Но успокоить ее оказалось не так легко.
- Да, сказать-то можно все, что угодно. Но ведь вы сами точно не знаете! Нет дыма без огня... И если миссис Хопкинсон так говорит, значит, ей известно нечто, неизвестное всем нам.
- Да я, черт побери, понятия не имею, с чего это миссис Хопкинсон понадобилось вести себя таким образом!- раздраженно ответил Петигрю.- Может, просто потому, что кто-то сильно испортил ей настроение. Что касается вашего замечания насчет "дыма без огня", то это, боюсь, самая глупая из всех существующих поговорок. В Книге жизни ей не нашлось бы даже самого последнего места. Она пригодна только для неисправимых сплетников, которые спят и видят, как бы...
Петигрю вдруг понял, что зря теряет время. Мисс Дэнвил была уже за гранью понимания.
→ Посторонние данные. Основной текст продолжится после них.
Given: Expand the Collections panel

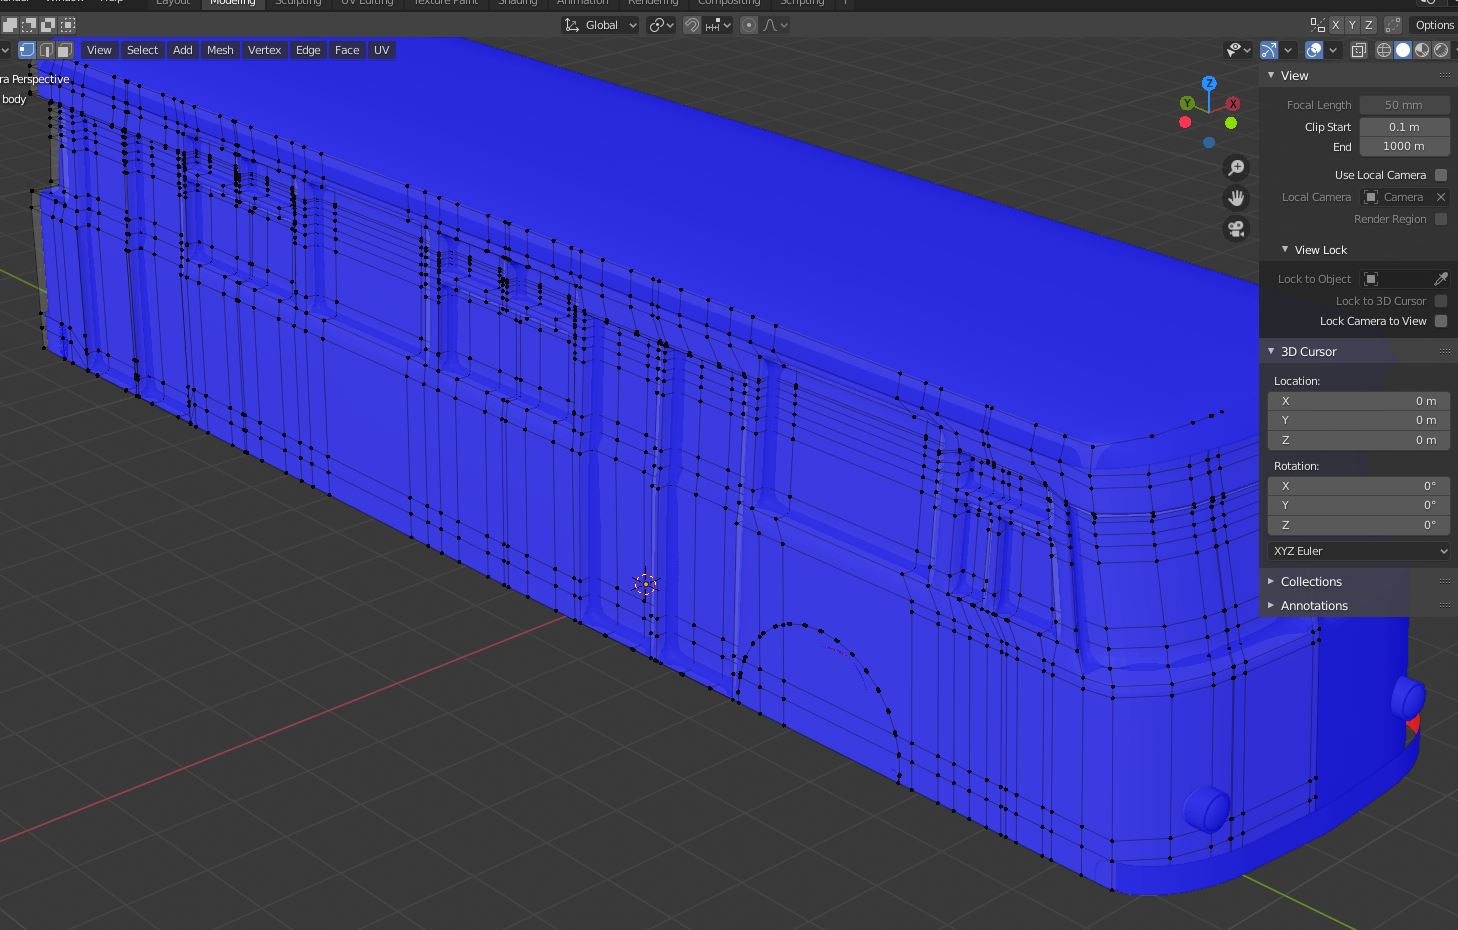Looking at the screenshot, I should (1311, 582).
В ее мозгу прочно сидела некая мысль, и ничто, никакие, даже самые здравые аргументы не могли эту мысль прогнать. Здесь требовался совсем другой подход. "Ладно, выхода не оставалось, надо попробовать",решил Петигрю.
- Послушайте, надо стараться жить по-христиански, а не подозревать друг друга бог знает в чем.
Лицо мисс Дэнвил тут же прояснилось.
- Да, конечно,- пробормотала она.- Я буду молиться, молиться всем сердцем... но что, если я ошибаюсь и своими действиями нанесу бедняжке непоправимый вред? Неужели никто не может точно сказать мне, что на самом деле происходит? Неужели на всем свете не найдется ни одного такого человека?
- Найдется. Я могу сделать это,- торжественно произнес Петигрю.- Я точно знаю, что это неправда.
- Вы знаете?
- Да, знаю. Не только точно, но и вполне достоверно знаю, что мистер Филипс вдовец. На этот счет вы во всяком случае можете успокоиться.
- Ах, спасибо, спасибо большое, мистер Петигрю! У меня будто камень с души свалился...- Но затем на ее лицо снова набежала тень сомнения.- Но... но вы не пытаетесь просто утешить меня?- спросила она.- Ну, как бы сказать, по доброте душевной. У вас есть, как вы сами говорили, конкретные доказательства?
- Да, есть.
Мисс Дэнвил с явным облегчением вздохнула:
- Ради бога, простите меня! Мне было так плохо... Но скажите, не будет ли слишком большим нахальством попросить вас показать мне эти ваши доказательства? Тогда я смогу спокойно спать и забыть обо всем этом.
Петигрю чуть поколебался, однако его симпатии к мисс Дэнвил были настолько искренни, что отказать ей у него просто не хватило решимости. Позорной клевете надо положить конец. Любой ценой! Не говоря уж о его абсолютном нежелании быть в конечном итоге вызванным на процесс о диффамации личности даже в качестве беспристрастного свидетеля. Ради святого дела, пожалуй, имело прямой смысл нарушить правило конфиденциальности и показать ей то, что она так горит желанием увидеть. Требуемые бумаги лежали у него в кейсе, который он оставил у письменного стола. Петигрю не поленился сходить за ним, достал оттуда копию письма Тиллотсона и торжественно вручил его мисс Дэнвил.